Optical pumping NMR in the compensated semiconductor InP:Fe

TL;DR

This study investigates optical pumping NMR effects in InP:Fe, revealing photon energy-dependent oscillations, asymmetries, and buildup times for nuclear polarization, linked to donor-acceptor pairs and dipolar interactions.

Contribution

It provides new insights into the energy-dependent dynamics of optical pumping NMR in compensated semiconductors, highlighting the role of DAPs and dipolar interactions.

Findings

Oscillation period is similar for 31P and 115In and nearly field-independent.

Buildup time for 31P polarization strongly depends on photon energy.
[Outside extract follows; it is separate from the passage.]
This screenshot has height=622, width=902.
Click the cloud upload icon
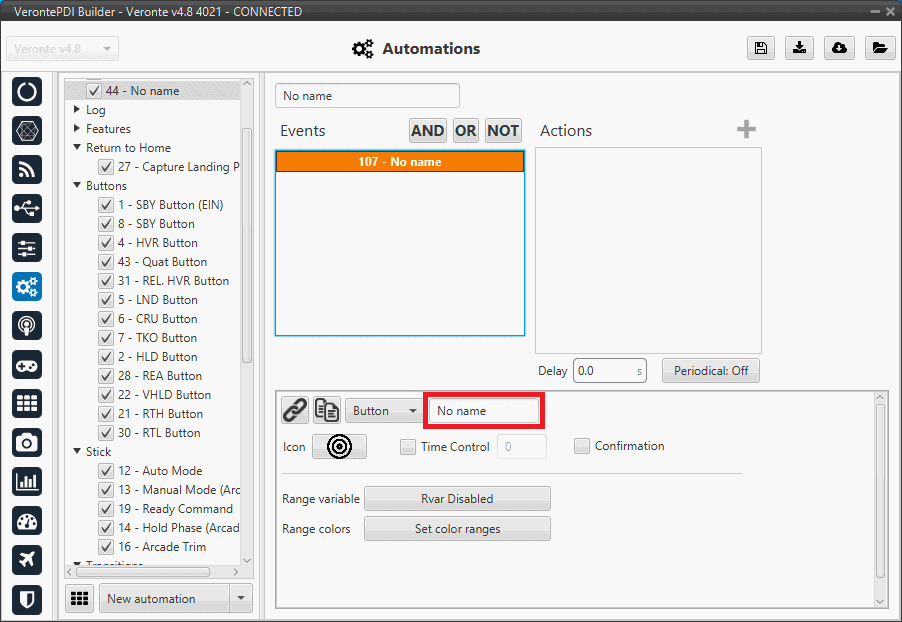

Buildup times for 31P and 115In are comparable despite different T1 relaxation times.

Abstract

The optical pumping NMR effect in the compensated semiconductor InP:Fe has been investigated in terms of the dependences of photon energy (E_p), helicity (sigma+-), and exposure time (tau_L) of infrared lights. The {31}P and {115}In signal enhancements show large sigma+- asymmetries and anomalous oscillations as a function of E_p. We find that (i) the oscillation period as a function of E_p is similar for {31}P and {115}In and almost field independent in spite of significant reduction of the enhancement in higher fields. (ii) A characteristic time for buildup of the {31}P polarization under the light exposure shows strong E_p-dependence, but is almost independent of sigma+-. (iii) The buildup times for {31}P and {115}In are of the same order (10^3 s), although the spin-lattice relaxation times (T_1) are different by more than three orders of magnitude between them. The results are discussed in terms of (1) discrete energy spectra due to donor-acceptor pairs (DAPs) in compensated semiconductors, and (2) interplay between {31}P and dipolar ordered indium nuclei, which are optically induced.